Steve Klabnik changelog.com/posts

sinatra-asset-pipeline: Sprockets for Sinatra

I remember being really excited for Rails 3.1, and that’s because it was going to have ‘the asset pipeline,’ helping us manage the assets our application needed. I also remember being so excited by it, I fooled around with sprockets 2.0.0.beta6 to get it running on my Sinatra apps, as well. It took me a while, and when beta7 came out, it didn’t work any more…

But this isn’t a story about me. It’s a story about Joakim Ekberg. He did better than I ever did: when he put Sprockets on Sinatra, he made a gem out of it. He calls it sinatra-asset-pipeline.
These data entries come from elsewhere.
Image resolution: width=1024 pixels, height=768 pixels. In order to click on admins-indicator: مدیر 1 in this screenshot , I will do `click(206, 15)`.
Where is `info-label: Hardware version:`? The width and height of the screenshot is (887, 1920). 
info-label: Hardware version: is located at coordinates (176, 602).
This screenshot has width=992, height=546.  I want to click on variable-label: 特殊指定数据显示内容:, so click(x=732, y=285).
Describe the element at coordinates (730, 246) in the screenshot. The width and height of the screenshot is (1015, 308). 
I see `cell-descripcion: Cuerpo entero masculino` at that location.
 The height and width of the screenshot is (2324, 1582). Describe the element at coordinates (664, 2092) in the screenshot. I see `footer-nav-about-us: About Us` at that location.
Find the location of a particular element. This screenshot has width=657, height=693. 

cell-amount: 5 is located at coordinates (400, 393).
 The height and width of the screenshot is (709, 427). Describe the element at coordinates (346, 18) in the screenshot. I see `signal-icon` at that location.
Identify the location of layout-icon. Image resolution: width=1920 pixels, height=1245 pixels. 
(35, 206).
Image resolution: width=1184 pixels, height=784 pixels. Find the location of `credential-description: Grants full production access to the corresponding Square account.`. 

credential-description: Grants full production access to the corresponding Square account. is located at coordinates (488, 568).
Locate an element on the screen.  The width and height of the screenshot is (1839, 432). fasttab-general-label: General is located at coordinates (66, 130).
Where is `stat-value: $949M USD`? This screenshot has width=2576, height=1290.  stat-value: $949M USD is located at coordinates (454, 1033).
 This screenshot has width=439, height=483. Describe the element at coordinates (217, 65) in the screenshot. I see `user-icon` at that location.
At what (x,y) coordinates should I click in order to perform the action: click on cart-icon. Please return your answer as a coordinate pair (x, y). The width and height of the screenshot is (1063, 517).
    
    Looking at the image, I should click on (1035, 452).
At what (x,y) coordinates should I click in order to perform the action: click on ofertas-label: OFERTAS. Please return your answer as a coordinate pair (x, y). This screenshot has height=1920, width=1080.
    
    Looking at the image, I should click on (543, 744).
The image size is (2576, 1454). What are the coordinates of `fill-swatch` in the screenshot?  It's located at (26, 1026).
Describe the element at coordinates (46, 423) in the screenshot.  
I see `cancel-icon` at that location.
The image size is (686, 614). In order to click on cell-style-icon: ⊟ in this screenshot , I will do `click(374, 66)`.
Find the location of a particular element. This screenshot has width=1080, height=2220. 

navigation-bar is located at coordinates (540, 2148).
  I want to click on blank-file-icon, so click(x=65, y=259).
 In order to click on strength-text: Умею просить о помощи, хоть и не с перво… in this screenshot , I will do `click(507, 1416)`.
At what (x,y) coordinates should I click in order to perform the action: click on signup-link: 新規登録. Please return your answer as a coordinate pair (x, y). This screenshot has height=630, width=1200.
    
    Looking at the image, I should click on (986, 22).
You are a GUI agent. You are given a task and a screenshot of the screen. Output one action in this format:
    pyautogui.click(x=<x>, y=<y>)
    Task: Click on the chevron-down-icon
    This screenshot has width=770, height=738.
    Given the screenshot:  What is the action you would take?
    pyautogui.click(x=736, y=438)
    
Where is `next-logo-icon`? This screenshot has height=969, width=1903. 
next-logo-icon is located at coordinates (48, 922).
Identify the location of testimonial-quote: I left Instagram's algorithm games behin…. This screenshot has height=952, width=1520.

It’s pretty easy to use: just

gem 'sinatra-asset-pipeline'

in your Gemfile. After bundling, add this to your Rakefile:

require 'sinatra/asset_pipeline/task.rb'
Sinatra::AssetPipeline::Task.define! MyApp

and add it to your application, too:

require 'sinatra/asset_pipeline'

class MyApp < Sinatra::Base
  register Sinatra::AssetPipeline
end

Then, sinatra-asset-pipeline gives you the rake tasks you’d expect:

$ rake assets:precompile
$ rake assets:clean

Sinatra-asset-pipeline is still pretty young, and currently only supports the stock Haml, Sass, and CoffeeScript options that the Rails asset pipeline uses. Hopefully, future releases will integrate Tilt so that you can use arbitrary endings, but there’s a reason why these are default in Rails: they’re the most popular alternate options from the defaults.